→ **PROVIDED RECORDS**:
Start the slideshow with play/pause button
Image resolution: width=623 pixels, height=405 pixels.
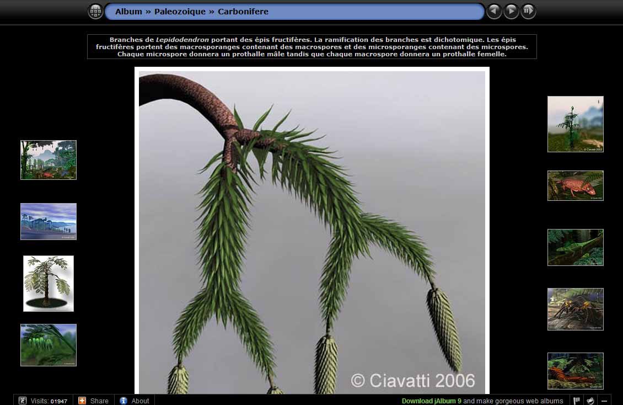tap(528, 11)
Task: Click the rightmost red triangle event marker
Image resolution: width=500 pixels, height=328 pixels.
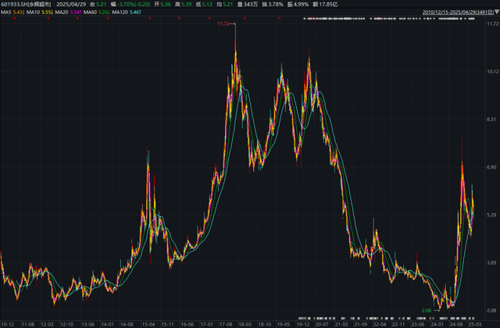Action: [280, 19]
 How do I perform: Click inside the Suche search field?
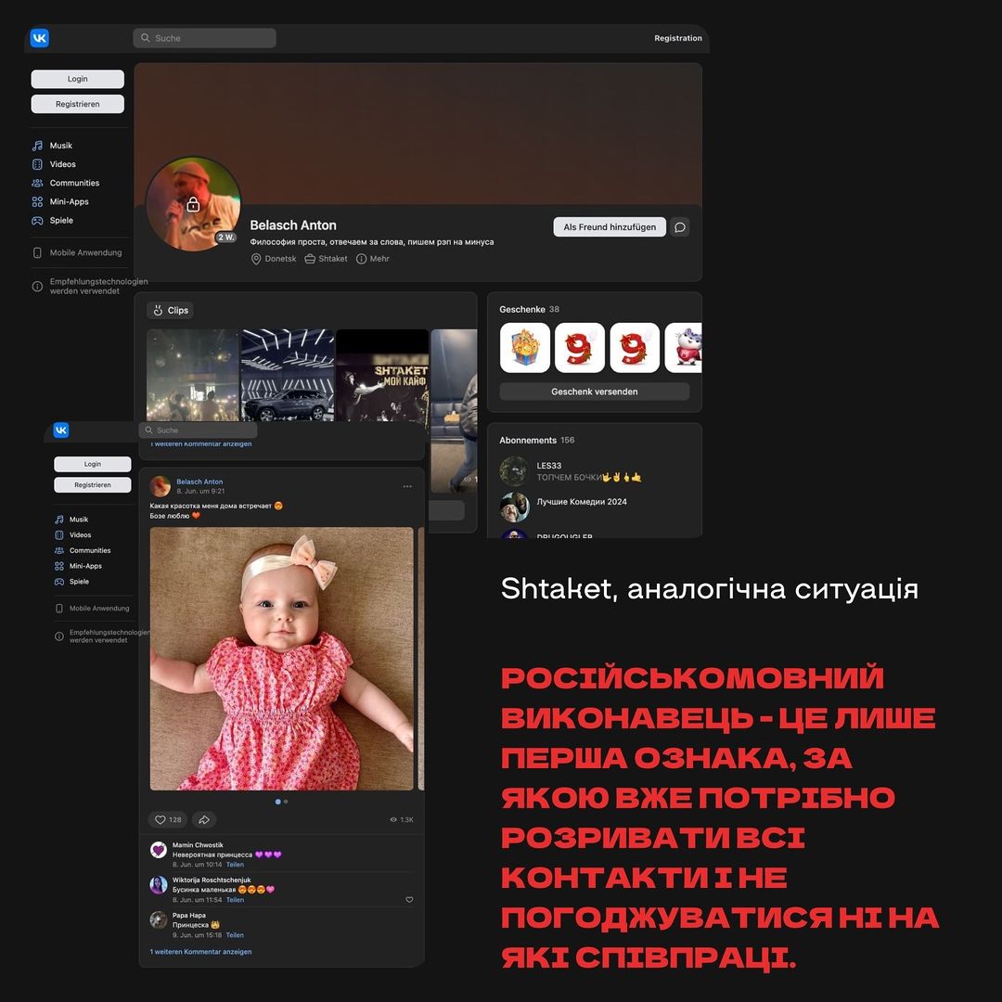204,37
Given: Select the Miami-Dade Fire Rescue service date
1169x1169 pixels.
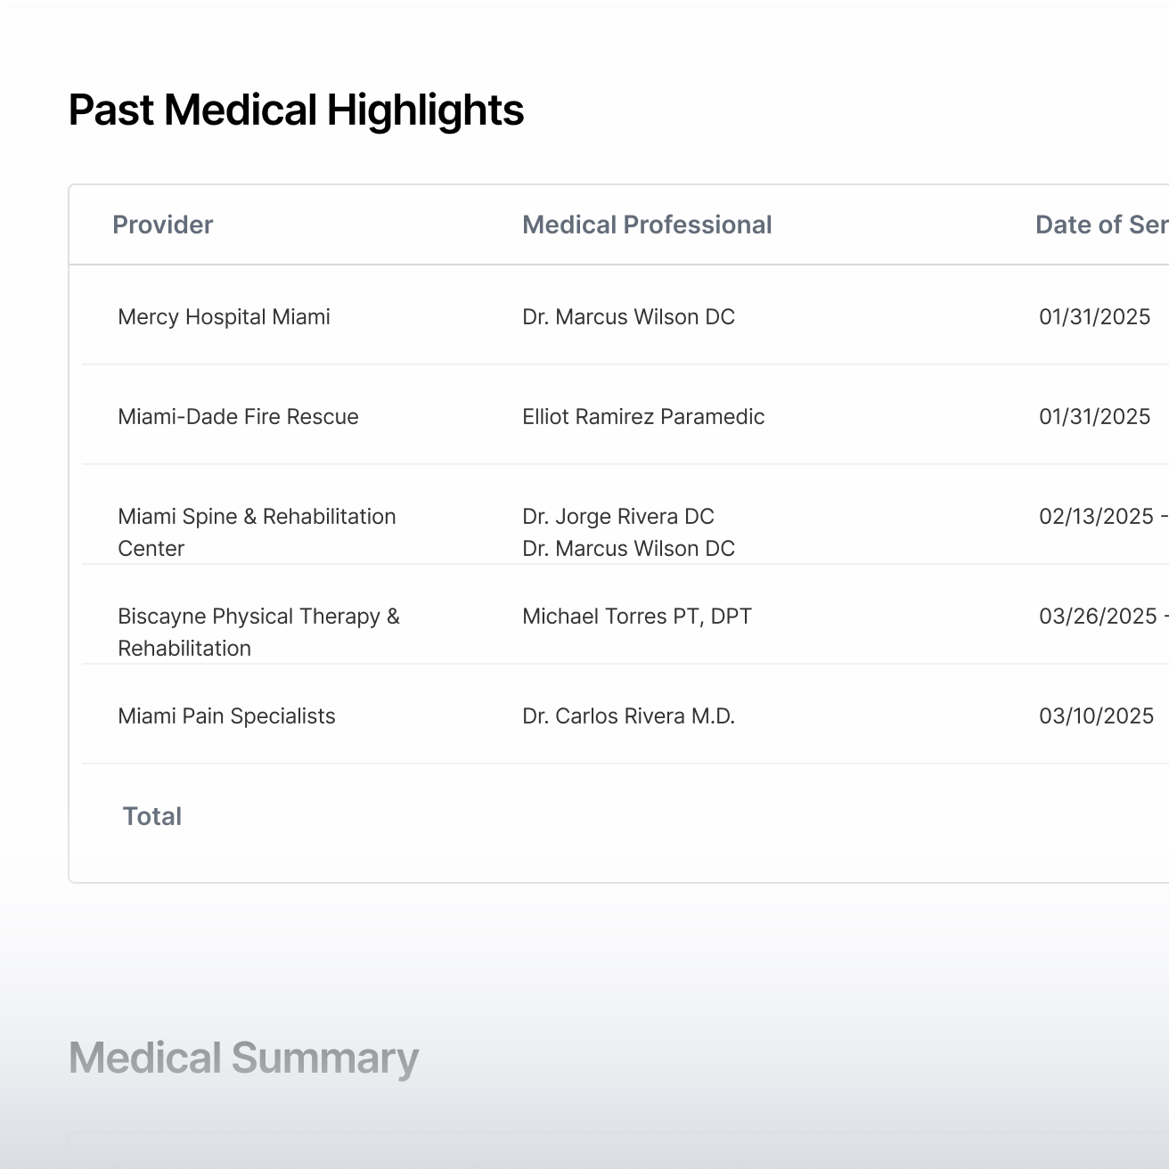Looking at the screenshot, I should tap(1094, 417).
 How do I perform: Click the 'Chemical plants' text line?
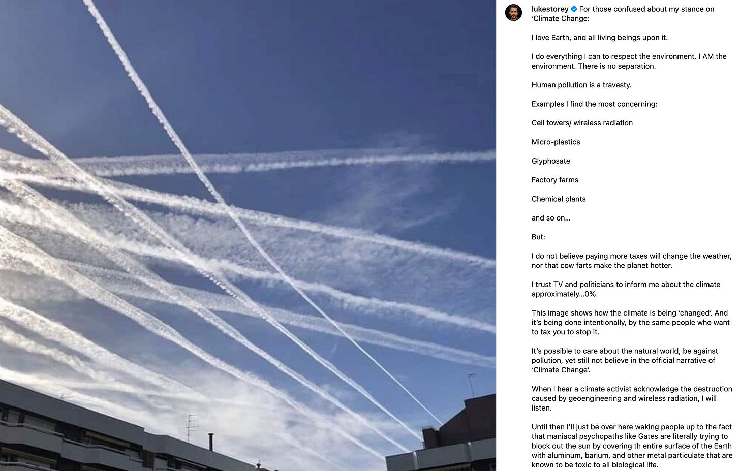559,199
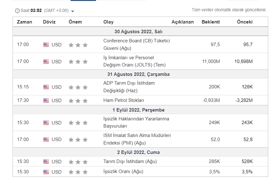Expand the GMT +3:00 timezone dropdown arrow
Image resolution: width=272 pixels, height=184 pixels.
[73, 11]
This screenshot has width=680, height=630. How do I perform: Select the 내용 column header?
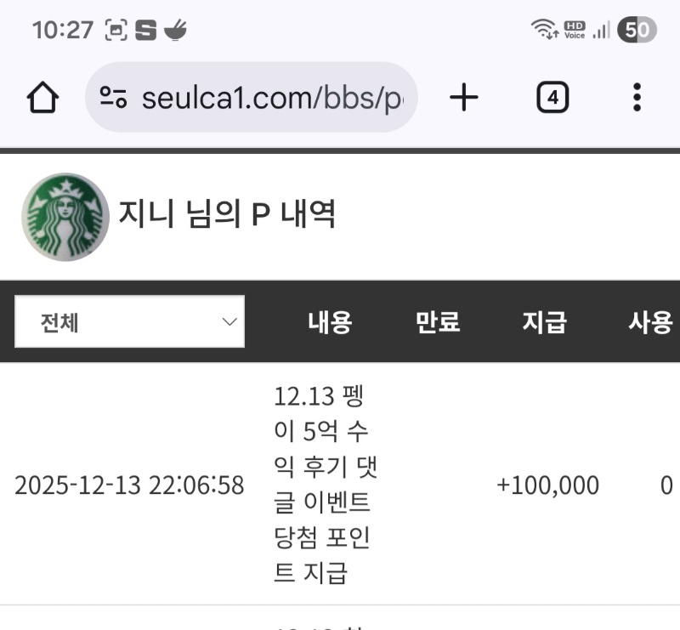click(330, 323)
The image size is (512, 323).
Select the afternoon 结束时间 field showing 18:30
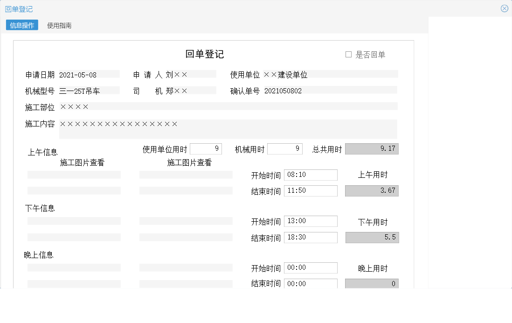coord(311,237)
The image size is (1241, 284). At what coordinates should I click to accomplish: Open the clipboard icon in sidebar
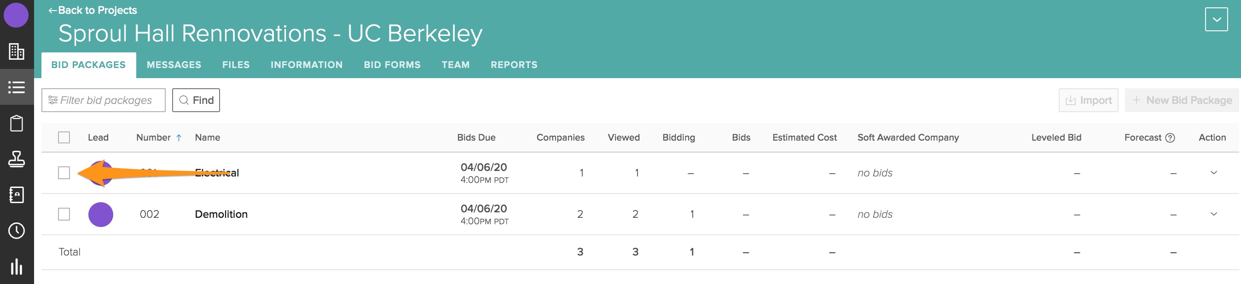pos(16,123)
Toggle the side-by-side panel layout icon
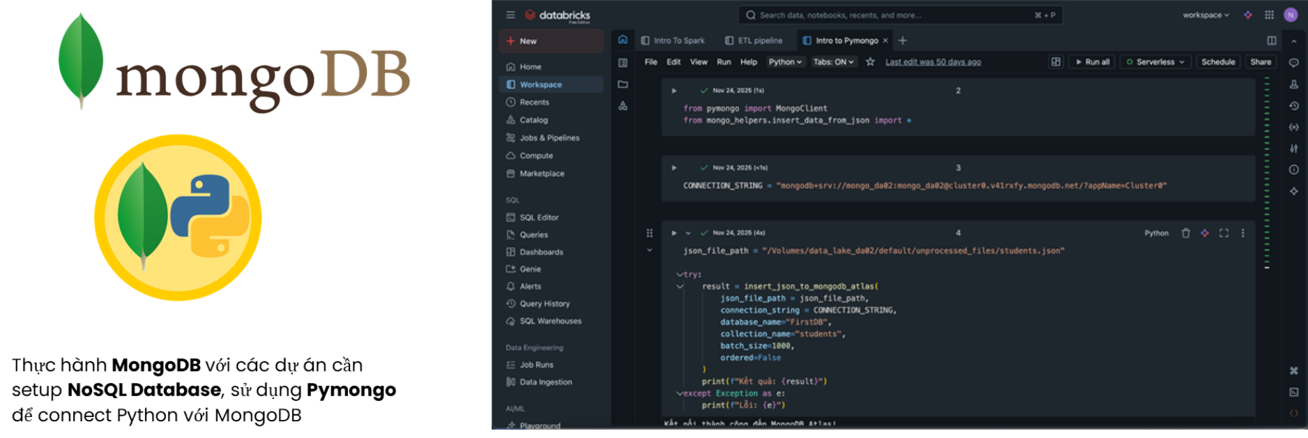The image size is (1308, 438). (x=1272, y=40)
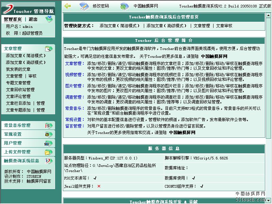Click the gear icon beside 常规设置
Image resolution: width=272 pixels, height=204 pixels.
click(x=49, y=134)
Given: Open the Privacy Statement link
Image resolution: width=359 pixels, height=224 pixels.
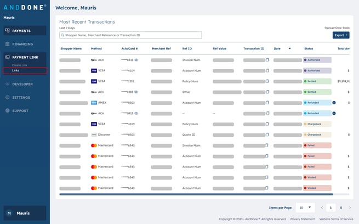Looking at the screenshot, I should 303,219.
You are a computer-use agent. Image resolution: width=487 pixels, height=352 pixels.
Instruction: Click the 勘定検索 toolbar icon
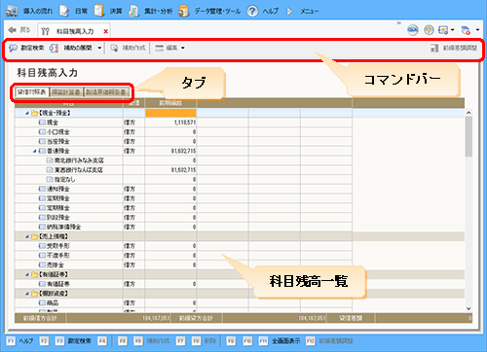(x=13, y=48)
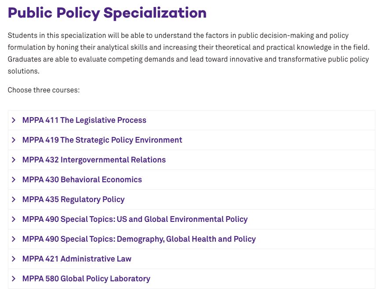
Task: Click the "Choose three courses:" text
Action: (44, 90)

→ **ACTION ITEM**:
Return the lines exactly, from the one containing "Toggle the side-by-side panel layout icon" through the last line above, including both ends and excluding every picture.

→ **REPLY TO THE EXERCISE**:
Toggle the side-by-side panel layout icon
The image size is (1308, 438). (x=1272, y=40)
Click the gear icon beside 常规设置
Image resolution: width=272 pixels, height=204 pixels.
click(x=49, y=134)
Given: Open the Privacy Statement link
Image resolution: width=359 pixels, height=224 pixels.
Looking at the screenshot, I should 303,219.
You are a computer-use agent. Image resolution: width=487 pixels, height=352 pixels.
Instruction: Click the 勘定検索 toolbar icon
(x=13, y=48)
Task: Click the "Choose three courses:" text
Action: (44, 90)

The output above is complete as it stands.